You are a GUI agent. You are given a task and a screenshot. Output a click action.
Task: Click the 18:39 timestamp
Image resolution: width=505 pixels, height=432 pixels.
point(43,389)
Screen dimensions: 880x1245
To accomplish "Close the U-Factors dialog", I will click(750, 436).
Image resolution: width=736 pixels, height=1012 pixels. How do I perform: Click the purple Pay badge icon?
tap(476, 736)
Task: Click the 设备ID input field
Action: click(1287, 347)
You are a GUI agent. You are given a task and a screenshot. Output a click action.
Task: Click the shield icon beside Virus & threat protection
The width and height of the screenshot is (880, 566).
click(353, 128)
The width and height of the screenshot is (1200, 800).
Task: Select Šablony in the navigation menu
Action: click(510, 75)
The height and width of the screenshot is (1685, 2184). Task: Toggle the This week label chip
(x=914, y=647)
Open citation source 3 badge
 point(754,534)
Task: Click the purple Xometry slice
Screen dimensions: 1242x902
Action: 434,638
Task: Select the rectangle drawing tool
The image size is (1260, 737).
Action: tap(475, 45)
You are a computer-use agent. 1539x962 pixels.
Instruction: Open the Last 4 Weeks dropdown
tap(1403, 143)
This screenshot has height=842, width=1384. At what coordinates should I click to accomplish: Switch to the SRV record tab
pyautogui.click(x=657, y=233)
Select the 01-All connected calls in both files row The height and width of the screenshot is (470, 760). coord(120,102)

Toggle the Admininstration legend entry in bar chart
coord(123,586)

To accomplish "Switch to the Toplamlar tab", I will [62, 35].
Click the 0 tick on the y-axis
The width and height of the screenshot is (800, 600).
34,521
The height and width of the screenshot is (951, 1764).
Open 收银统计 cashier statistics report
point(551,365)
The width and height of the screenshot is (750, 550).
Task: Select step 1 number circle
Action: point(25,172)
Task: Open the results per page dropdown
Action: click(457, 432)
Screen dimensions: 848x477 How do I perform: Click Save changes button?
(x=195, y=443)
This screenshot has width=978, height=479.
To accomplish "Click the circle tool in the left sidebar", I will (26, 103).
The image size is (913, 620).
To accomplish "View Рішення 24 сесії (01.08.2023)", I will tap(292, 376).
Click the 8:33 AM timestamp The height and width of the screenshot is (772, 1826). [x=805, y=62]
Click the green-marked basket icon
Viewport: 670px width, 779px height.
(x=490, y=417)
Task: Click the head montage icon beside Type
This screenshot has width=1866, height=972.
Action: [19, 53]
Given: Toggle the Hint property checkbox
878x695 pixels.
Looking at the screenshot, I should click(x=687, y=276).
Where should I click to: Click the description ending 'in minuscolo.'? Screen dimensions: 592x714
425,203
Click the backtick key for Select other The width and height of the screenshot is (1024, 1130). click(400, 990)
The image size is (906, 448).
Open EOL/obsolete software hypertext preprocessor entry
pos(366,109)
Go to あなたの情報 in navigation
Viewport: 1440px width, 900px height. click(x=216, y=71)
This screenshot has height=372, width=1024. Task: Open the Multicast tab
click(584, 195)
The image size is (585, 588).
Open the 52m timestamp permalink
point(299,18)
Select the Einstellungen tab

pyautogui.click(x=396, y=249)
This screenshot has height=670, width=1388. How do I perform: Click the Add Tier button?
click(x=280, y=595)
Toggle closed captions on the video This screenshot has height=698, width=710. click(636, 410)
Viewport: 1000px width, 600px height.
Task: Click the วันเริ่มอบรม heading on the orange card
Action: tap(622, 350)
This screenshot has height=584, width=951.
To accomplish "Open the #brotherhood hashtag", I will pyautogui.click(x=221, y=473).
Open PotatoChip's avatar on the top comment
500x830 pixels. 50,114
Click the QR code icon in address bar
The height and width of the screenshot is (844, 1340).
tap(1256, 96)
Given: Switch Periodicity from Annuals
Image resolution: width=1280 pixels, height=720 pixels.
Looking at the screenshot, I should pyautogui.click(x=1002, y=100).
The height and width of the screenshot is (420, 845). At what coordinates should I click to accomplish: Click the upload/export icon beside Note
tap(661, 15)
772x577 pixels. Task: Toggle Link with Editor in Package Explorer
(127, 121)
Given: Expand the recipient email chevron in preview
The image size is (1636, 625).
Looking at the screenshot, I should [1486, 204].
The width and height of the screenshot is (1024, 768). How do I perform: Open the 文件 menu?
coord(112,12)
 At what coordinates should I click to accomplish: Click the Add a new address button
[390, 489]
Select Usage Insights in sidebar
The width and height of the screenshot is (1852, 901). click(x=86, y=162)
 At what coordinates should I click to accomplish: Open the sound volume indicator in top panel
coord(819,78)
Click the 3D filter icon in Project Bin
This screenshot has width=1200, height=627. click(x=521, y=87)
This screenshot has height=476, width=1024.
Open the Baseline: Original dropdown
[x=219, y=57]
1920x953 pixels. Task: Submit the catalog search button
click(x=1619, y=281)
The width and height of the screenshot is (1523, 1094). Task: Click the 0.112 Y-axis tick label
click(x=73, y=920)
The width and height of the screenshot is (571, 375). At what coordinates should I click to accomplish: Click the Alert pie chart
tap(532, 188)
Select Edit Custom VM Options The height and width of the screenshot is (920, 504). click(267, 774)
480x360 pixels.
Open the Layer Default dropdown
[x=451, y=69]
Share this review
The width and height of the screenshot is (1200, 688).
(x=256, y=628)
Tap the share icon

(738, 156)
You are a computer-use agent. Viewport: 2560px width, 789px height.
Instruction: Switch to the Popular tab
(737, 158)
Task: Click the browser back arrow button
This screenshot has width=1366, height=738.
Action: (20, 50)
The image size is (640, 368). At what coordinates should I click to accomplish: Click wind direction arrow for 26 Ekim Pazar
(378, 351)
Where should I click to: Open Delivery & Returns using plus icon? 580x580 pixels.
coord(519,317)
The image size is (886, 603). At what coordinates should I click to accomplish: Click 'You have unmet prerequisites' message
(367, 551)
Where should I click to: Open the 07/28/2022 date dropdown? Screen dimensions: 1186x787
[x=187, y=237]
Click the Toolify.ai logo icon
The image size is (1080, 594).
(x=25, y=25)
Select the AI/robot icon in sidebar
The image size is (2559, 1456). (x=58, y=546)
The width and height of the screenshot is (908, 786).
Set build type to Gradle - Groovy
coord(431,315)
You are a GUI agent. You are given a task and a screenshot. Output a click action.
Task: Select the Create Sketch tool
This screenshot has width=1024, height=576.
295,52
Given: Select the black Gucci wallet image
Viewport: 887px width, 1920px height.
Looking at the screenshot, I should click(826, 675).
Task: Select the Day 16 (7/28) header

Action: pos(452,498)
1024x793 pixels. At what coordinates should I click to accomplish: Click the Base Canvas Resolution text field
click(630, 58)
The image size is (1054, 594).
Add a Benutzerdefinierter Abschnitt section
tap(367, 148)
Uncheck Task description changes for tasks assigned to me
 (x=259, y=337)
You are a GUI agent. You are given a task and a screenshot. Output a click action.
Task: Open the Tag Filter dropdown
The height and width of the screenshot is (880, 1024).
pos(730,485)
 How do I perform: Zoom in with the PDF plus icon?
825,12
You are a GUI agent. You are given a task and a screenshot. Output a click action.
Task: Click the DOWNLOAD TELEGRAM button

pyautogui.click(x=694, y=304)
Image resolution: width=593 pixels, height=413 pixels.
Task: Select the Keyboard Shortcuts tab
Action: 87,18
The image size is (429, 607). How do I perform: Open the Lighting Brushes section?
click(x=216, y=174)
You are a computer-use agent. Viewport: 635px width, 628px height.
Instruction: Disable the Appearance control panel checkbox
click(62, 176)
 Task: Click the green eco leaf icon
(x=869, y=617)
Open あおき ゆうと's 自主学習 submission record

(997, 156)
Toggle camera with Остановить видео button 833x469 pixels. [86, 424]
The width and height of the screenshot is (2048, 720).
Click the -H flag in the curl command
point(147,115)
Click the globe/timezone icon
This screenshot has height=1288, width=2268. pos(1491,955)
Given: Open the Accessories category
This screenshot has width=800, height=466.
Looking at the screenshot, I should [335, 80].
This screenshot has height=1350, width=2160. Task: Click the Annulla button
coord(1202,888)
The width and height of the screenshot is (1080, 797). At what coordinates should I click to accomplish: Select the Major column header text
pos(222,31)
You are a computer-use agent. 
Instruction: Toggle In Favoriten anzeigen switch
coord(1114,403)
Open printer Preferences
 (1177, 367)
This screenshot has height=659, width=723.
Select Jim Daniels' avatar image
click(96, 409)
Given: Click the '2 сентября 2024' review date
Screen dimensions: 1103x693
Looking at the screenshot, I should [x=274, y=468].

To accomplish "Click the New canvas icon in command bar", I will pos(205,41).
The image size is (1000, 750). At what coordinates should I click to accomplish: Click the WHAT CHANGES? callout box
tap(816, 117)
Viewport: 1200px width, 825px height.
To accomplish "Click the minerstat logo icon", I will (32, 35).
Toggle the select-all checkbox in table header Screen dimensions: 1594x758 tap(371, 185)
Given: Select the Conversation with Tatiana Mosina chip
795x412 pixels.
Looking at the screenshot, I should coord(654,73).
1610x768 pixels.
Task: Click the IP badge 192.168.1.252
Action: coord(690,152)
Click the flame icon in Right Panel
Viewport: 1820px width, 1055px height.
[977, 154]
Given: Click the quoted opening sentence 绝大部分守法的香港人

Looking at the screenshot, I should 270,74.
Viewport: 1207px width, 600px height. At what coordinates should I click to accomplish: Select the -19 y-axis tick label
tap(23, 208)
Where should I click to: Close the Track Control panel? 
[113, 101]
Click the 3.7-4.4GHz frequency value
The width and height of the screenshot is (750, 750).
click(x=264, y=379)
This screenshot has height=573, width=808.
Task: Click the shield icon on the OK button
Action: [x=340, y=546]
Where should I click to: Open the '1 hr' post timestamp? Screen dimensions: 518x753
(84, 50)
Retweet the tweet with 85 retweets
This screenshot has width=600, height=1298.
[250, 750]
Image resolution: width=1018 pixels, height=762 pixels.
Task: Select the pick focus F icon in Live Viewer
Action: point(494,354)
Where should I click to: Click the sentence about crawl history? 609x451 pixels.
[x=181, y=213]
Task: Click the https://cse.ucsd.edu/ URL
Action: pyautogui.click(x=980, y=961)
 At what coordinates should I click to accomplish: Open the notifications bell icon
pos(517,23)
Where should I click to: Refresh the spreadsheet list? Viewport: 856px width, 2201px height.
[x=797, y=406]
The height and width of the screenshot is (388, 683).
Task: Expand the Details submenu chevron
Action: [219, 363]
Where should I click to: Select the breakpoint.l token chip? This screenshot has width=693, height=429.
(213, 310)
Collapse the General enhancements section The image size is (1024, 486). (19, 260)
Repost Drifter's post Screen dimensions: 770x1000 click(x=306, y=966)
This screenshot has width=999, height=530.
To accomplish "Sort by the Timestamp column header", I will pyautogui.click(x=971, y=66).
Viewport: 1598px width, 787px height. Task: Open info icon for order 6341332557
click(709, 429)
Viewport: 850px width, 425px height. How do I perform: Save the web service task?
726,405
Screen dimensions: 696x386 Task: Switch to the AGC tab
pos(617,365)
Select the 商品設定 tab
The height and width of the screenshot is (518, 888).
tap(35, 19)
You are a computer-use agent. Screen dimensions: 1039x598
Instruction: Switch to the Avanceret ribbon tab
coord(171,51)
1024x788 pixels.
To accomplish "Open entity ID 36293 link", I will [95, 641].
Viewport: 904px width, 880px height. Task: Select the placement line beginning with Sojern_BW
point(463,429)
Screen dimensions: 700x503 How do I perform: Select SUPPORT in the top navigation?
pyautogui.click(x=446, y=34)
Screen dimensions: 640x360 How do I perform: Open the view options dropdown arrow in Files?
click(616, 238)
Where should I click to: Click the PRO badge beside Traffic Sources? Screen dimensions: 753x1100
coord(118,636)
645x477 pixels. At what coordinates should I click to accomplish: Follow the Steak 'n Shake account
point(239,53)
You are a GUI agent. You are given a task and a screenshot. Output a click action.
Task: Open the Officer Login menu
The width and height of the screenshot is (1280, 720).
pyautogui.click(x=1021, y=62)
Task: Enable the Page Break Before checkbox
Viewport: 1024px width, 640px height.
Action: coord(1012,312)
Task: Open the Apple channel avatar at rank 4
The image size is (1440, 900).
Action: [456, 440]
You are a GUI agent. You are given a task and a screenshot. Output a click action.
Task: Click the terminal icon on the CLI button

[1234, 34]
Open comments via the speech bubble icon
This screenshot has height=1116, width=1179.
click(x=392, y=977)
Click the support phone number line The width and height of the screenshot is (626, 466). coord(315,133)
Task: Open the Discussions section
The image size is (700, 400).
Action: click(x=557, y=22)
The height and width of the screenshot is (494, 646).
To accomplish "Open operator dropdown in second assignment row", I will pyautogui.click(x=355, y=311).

**Brief**
From the listing above, return every line that contains the word "logo".

**Response**
Click the Toolify.ai logo icon
To accomplish "Click the minerstat logo icon", I will (32, 35).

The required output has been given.